Independence Day flew by marked only by the growing threat of COVID-19. As expected, our leaders spoke inspiringly about the need for love and unity, assuming that the population with our limited memory span, have already forgotten the General Election held about a month earlier, when simmering bitterness and anger rose from hidden darkness to burst to the surface like a tsunami of hate.
Of particular interest was the message from Her Excellency Paula-Mae Weekes, President of the Republic of Trinidad and Tobago. President Weekes asserted that the “The General Election 2020 flipped Trinidad and Tobago over and exposed what can be described as its ugly underbelly.” I beg to differ. The problem in T&T is that for decades we have shrugged of racist rants. The ugly underbelly has been there since independence in 1962; we have just chosen to acknowledge it only when it displays its nature in an excessive manner. We honour calypsonians who besmear specific ethnic groups and call it art.
Corruption in Common Entrance
But corruption is a constant annoyance.
Going on too long in common entrance
You don’t have to be intelligent that is a lie
Your father must pull a good string with complexion high
Your child could be bright like a bulb and from Laventille
Forget Holy Name Convent and Bishops Anstey.
Because they have to pick Lackadeo Boodoo, Krishna Maraj,
Because Arjoon and Sarge Father have big garage
Chaitey Bissoney money and Pormanee
The brother sister son and Narwanie….
(Cro Cro- Lyrics reproduced from listening to song on You Tube)
Remember the rapturous applause when Indo-Trinbagonians children and parents were demonised for their sacrifices to obtain quality education? Was it an act of nation building to denigrate the hours of lessons, before and after school hours, that children endured? What about the long waits by parents to shuttle their children to and from different educational venues? When these words were sung 32 years ago and transmitted throughout the world, was our ugly underbelly not exposed? Cro Cro was even crowned national Calypso Monarch for that offering, notwithstanding the fact that from 1962 to 1986, T&T was rule by an Afro-Trinbagonian political party that had control over the administration of education in T&T, placing 100 per cent of students in government schools and 80 per cent in government assisted schools.
George Chambers, Patrick Solomon and Donald Pierre
Cutty Joseph and Marilyn Gordon, check out dem hair
Dem is the people who ran the show
So tell me who failed to educate the children from Laventille looking like Cro Cro?
However, President Weekes is quite correct in her observation that “We would all have noticed the recent reduction in acrimonious cyber traffic, but the underlying issues and feelings have not magically disappeared. They have only been driven back underground to smoulder and foment continued bitterness until the next explosion”. The underbelly has merely slithered back into its morass of filth. So where do we go from here? How do we change the narrative?
President Weekes has called for the urgent implementation of “A practical and sustainable programme under the umbrella of a national framework.” This progamme is to be developed by professionals such as sociologists, historians and psychologists. Yet such a programme should go beyond issues of race and hate speech, and look at the impact of race on the economic well-being of T&T.

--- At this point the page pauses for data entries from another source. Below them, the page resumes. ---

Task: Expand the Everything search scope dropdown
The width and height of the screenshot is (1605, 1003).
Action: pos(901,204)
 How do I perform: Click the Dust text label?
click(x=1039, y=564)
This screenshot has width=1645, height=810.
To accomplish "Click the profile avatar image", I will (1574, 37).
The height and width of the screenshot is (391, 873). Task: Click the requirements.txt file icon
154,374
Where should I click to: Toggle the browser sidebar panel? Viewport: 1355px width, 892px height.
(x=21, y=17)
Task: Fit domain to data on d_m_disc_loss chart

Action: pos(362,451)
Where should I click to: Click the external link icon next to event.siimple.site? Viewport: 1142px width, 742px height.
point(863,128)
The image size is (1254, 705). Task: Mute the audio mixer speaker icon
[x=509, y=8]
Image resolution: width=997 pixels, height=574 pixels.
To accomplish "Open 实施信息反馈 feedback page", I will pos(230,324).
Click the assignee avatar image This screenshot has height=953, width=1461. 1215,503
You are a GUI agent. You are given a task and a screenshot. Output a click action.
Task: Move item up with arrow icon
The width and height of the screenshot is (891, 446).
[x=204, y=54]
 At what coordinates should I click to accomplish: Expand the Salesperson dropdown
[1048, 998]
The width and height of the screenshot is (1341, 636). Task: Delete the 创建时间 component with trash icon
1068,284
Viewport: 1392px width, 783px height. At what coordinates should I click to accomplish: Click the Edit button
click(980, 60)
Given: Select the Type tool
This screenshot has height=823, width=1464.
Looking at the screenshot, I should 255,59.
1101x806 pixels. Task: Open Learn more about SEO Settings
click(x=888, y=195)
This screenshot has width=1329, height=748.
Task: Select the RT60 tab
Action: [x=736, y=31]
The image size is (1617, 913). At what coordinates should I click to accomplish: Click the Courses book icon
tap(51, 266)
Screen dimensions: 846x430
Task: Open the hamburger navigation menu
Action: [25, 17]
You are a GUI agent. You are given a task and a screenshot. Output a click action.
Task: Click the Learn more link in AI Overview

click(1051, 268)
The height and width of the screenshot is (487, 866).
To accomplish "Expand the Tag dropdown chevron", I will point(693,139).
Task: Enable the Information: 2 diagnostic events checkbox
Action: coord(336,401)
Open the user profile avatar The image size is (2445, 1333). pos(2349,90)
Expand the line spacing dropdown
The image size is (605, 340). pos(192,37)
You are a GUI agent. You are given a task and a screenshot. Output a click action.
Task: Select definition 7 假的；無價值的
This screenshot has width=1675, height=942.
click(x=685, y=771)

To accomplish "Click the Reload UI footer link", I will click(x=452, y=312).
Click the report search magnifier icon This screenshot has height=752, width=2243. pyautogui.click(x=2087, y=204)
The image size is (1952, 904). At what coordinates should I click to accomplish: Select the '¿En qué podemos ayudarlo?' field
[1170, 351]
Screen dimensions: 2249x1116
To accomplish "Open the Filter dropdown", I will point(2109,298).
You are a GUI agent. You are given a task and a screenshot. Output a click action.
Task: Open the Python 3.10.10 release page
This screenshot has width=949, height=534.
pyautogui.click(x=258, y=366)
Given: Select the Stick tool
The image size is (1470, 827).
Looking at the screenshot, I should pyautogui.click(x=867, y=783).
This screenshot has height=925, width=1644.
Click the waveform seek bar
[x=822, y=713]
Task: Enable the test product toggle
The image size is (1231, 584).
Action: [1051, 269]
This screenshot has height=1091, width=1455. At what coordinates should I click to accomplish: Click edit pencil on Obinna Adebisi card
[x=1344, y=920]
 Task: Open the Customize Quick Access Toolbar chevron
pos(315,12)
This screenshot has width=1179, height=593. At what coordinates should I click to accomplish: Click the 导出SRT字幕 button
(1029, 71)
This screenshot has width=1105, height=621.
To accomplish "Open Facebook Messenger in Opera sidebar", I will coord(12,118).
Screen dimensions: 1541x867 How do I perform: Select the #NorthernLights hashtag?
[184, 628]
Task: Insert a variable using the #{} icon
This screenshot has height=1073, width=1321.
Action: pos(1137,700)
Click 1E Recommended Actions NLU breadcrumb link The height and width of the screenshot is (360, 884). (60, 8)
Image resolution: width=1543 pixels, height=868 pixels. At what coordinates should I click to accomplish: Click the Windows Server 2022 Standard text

The programme must probe appointments to institutions that are owned by taxpayers or funded substantially by taxpayers and examine whether T&T is making use of its best available talent. There is a strong feeling in T&T that the intersection between race and politics has led in many instances to the rejection of merit in favour of mediocrity. Our nation cannot afford to subsidise its efficiency by utilising human resources selected on the basis of race or political considerations.
Finally, Her Excellency has urged that the proposed programme be adequately resourced. The call is for the employment of professionals as to “depend on pro bono contributions is to jeopardise the sustainability of the programme.” Therein lies the dilemma. Where is the funding coming from? COVID-19 has wrecked our economy.
The programme may be what is needed, but if it is dependent on government funding, it may never see the light of day. Surely, we should not dismiss the notion of pro bono assistance. This country has contributed substantially to the education of thousands of professionals, can we not find our spirit of charity and give back to our nation in its time of dire need?
In 2013, in the midst of an environmental crisis in the Gulf of Paria, the former President, His Excellency Anthony Carmona, reached out to academics from the University of the West Indies and the University of Trinidad and Tobago to prepare a report on the oil spills in the Gulf of Paria.
I was a member of that group of academics and can categorically state that my services were rendered pro bono. Rather than wait, President Weekes should take a leaf out of the book of former President Carmona, and appeal to the professionals of the nation to come forward and assist at a time when we need to finally confront our reality and find a path to genuinely benefit from our diversity.